Anbang Insurance Group's $12.8 billion bid for New York-listed hotel chain Starwood Hotels & Resorts Worldwide comes as Chinese insurers struggle with fierce competition, falling returns, and slower economic growth at home.
It also indicates that the sector is increasingly looking abroad as Chinese insurers seek to diversify their investments in search of more yield that better matches their liabilities.
The Anbang-led bid for Starwood follows Anbang's acquisition last year of the Waldorf Astoria Hotel in New York for $1.95 billion. According to a person familiar with the matter on Monday, the company is also on the verge of buying Strategic Hotels & Resorts for $6.5 billion, a US real estate investment trust, potentially adding an even more international flavour to its already large real estate portfolio.
Helping to fuel this emerging global property expansion drive within the Chinese insurance sector are domestic factors as new entrants put margins under growing pressure.
Xiang Junbo, the chairman of the China Insurance Regulatory Commission, said on February 13 that the agency is processing nearly 200 applications for insurance licenses. Anbang itself was only founded in 2004.
To attract clients, insurers have been selling wealth management products that promise higher returns and to meet these liabilities they are investing in ever-riskier assets.
That includes looking abroad with the tacit approval of the authorities. The CIRC's Xiang wrote in January in China Finance, a biweekly journal run by the People's Bank of China, that Beijing wanted Chinese insurers to “go out” and increase their investments overseas.
As a result, Chinese insurers are rapidly shifting their asset mix towards equities and alternative investments such as property. These investments potentially help to improve returns but also make insurers more vulnerable to economic and financial market shocks, as well as reducing the transparency and liquidity of their portfolios.

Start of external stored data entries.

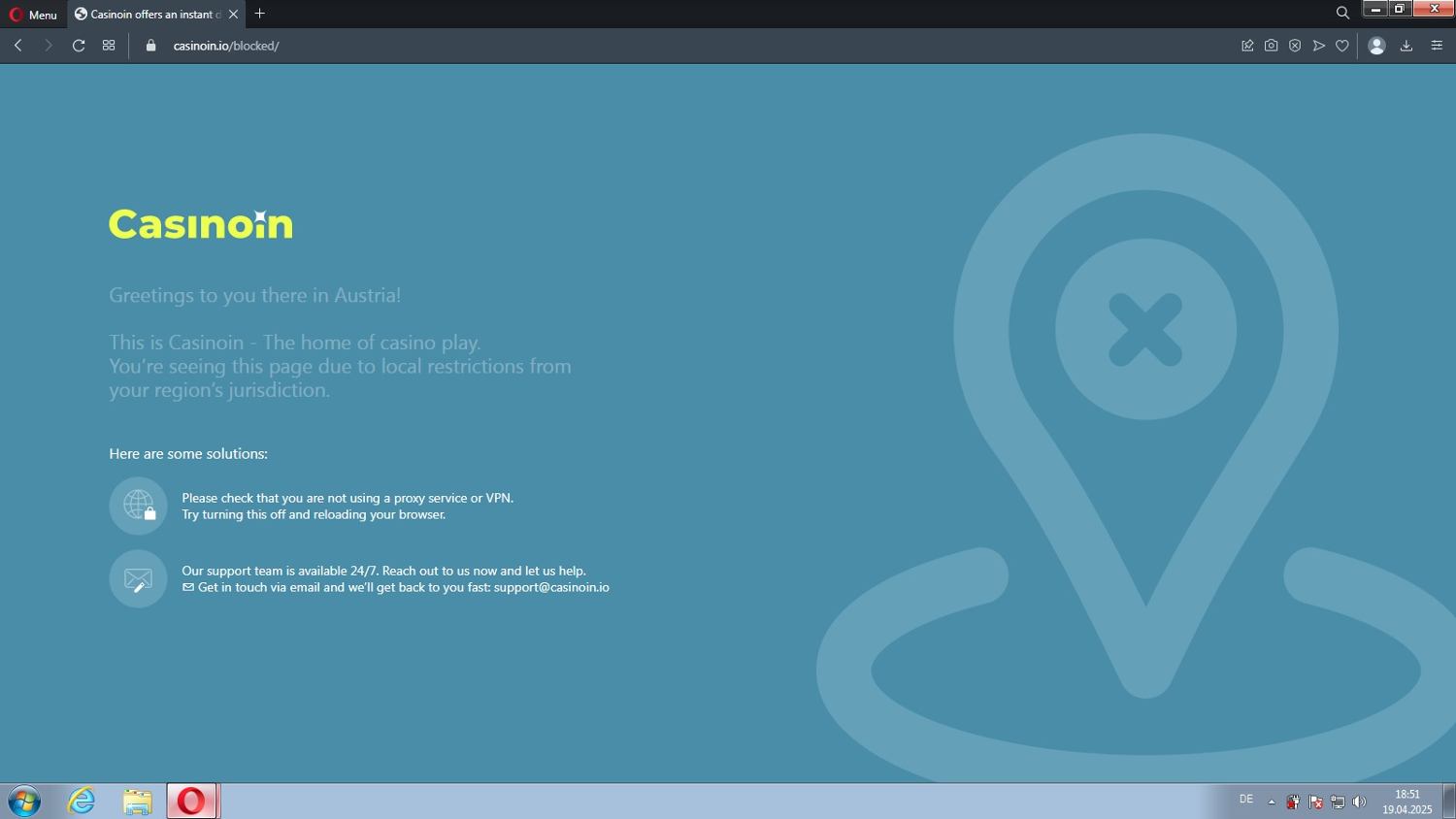Click the support@casinoin.io email link
Viewport: 1456px width, 819px height.
click(550, 587)
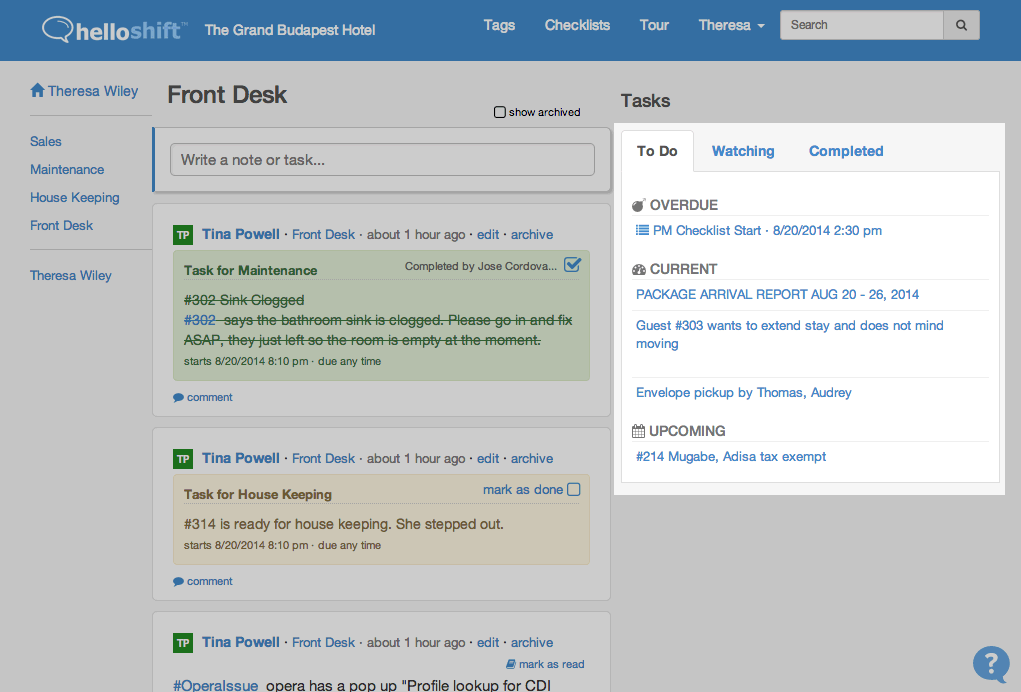Click the search magnifier button
Screen dimensions: 1021x692
click(961, 25)
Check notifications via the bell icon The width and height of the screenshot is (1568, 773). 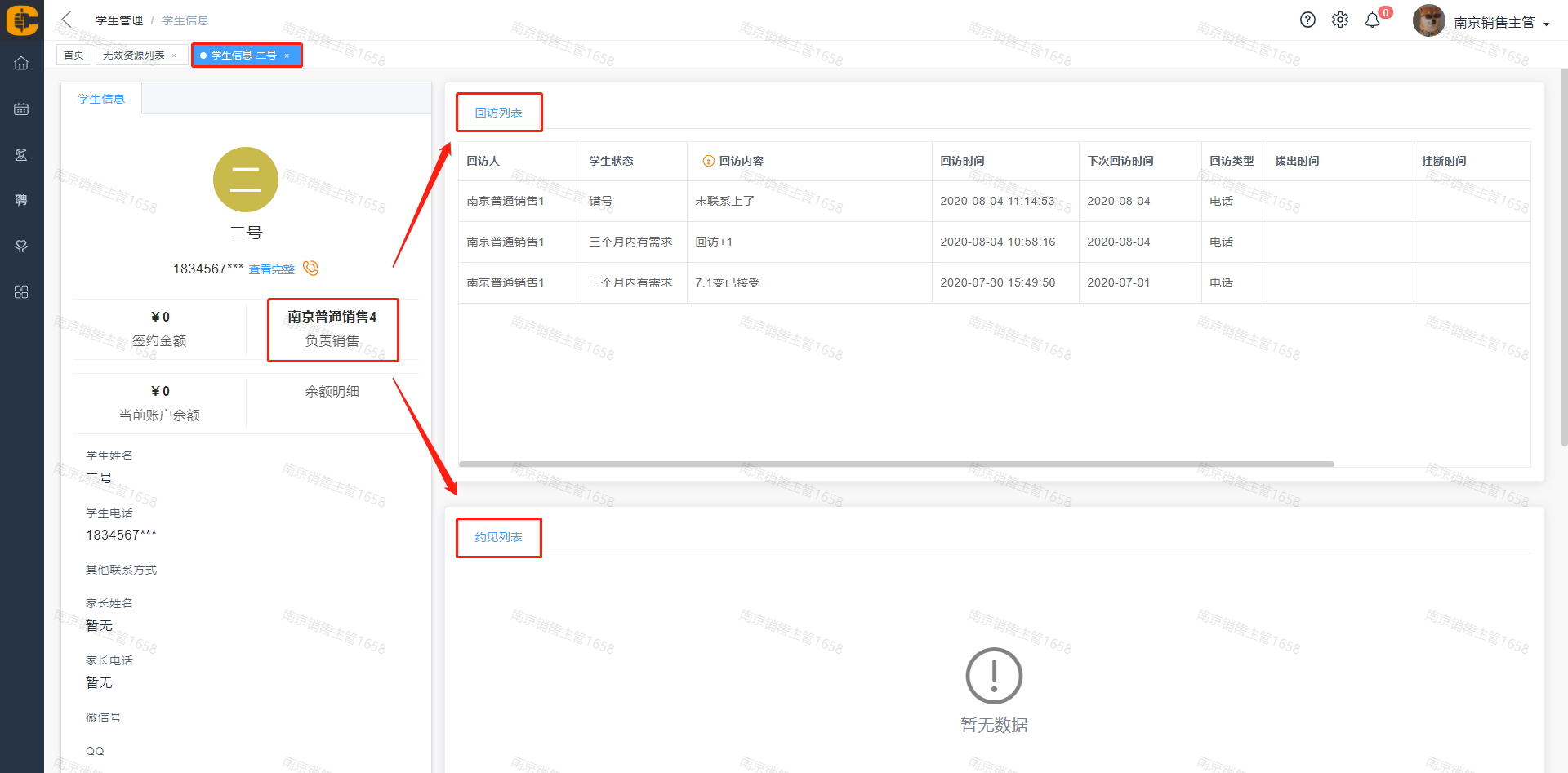[1373, 20]
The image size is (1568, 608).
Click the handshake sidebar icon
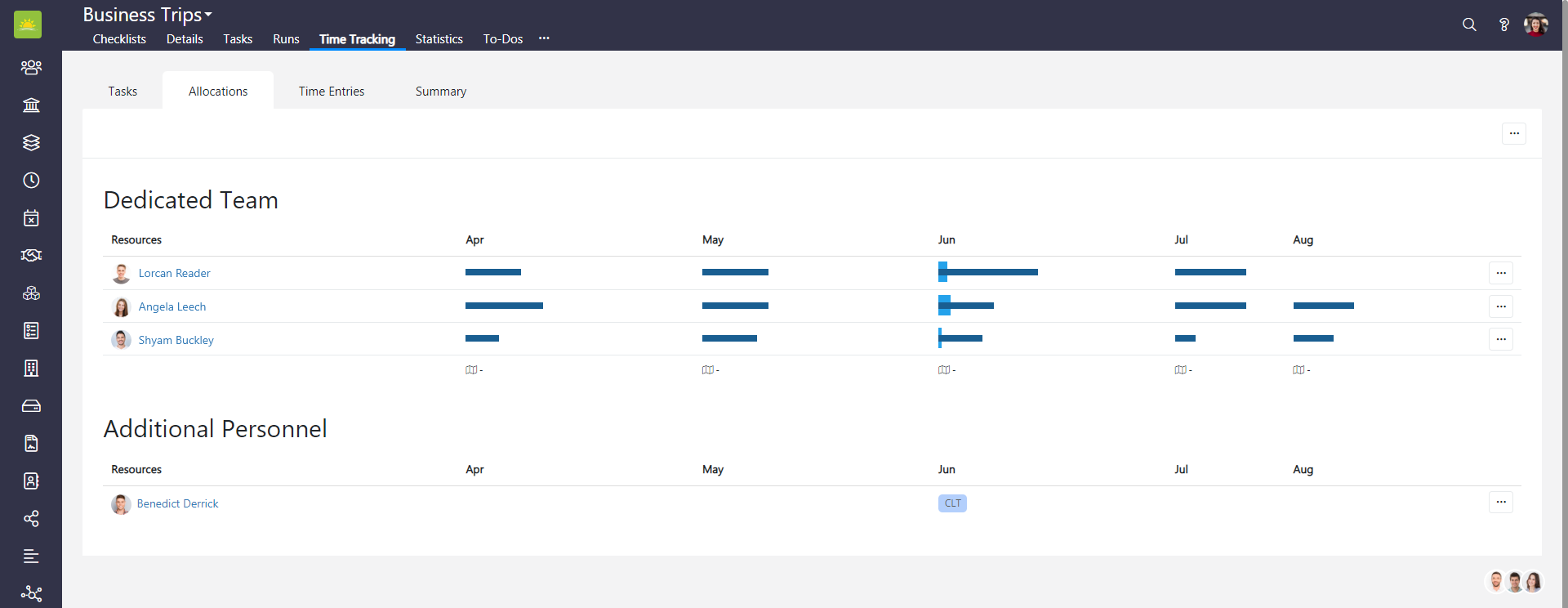pos(31,255)
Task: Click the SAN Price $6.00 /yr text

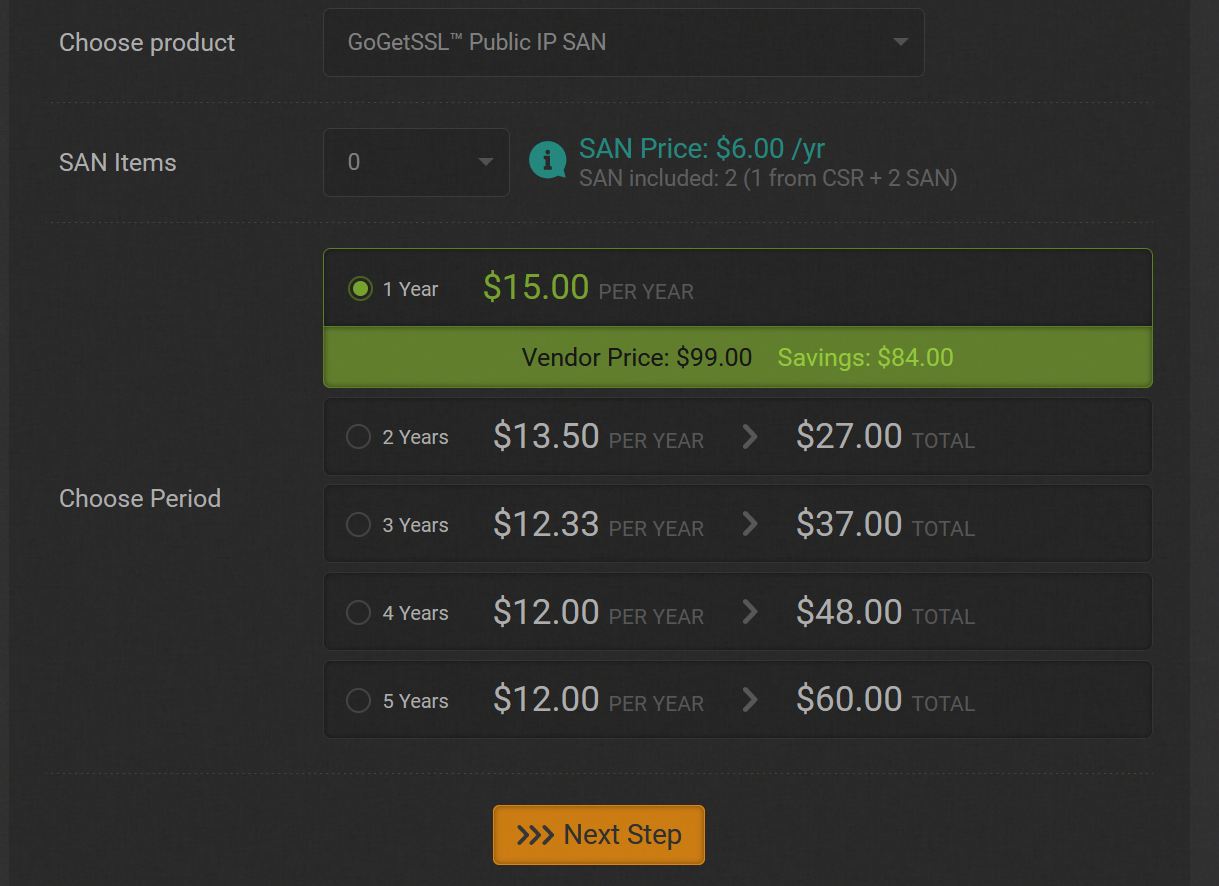Action: 701,149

Anbang's bid for Starwood is the most prominent example to date of the Chinese insurance sector's international hunt for yield.
But it's not the only one. Fosun, another Chinese insurer, invested in Japanese property manager Idera Capital in 2014 and London-headquartered Resolution Property Plc in 2015.
Starwood said on March 10 that it had received a non-binding proposal from a consortium of companies to acquire all of the outstanding shares of common stock of Starwood for $76.00 per share in cash. A person involved in the deal said J.C. Flowers and Primavera Capital also form part of the bidding group led by Anbang which has made a revised binding and fully financed proposal.
Anbang owns a 20.77% stake in Financial Street, 19.96% of Gemdale, 5% of Vanke, and bought a 29.98% stake in Sino-Ocean Land in December.
Anbang is not alone in China in pushing into property.
Sino-Life also has a 29.94% shareholding in Gemdale and unlisted Foresea Life and its parent company hold 22.45% of Vanke, while Ping An bought 9.9% of Country Garden in April last year and China Jinmao placed 9.5% stake with New China Life on June 9.
According to Nomura analyst Shengbo Tang, insurers are attracted by the relatively high dividend yields offered by developers because they help to cover regular policyholder payouts. Developers offer about 5% dividend yield on average versus insurers’ 3% to 4% funding cost.
Their relatively high return-on-equity also gives a fillip to investment returns and gives insurers the opportunity to securitise matured investment properties.
Hotels represent another sub-sector of the real estate investment universe that offer potentially higher returns and diversification benefits, much like buying property abroad.
The shift in Chinese insurer portfolios prompted the head of the industry watchdog, the CIRC's Xiang, to warn in December of "emerging risks along with the rising number of market players and the expansion of their investment channels."
Falling asset quality means a tougher transition to China’s Risk-Oriented Solvency System, whose first pillar of quantitative capital requirements officially became effective January 1.
"Some insurance firms will face risks like weakened solvency capability under the new regulatory regime that will be implemented next year," Xiang said after meeting with big insurance firms.
More broadly, insurance company profits also suffer when the economy slows and interest rates fall.
Moody’s credit rating agency downgraded its outlook for the Chinese life insurance industry on March 14 to negative from stable as it expects the overall creditworthiness of Chinese life insurers will deteriorate in the next 12 to 18 months.
The shift to riskier assets took off in 2014 when CIRC increased the investment cap on real estate/equity to 30% of the total assets of insurance companies. The Chinese government is keen to see its insurers meet their financial obligations as the country's population ages.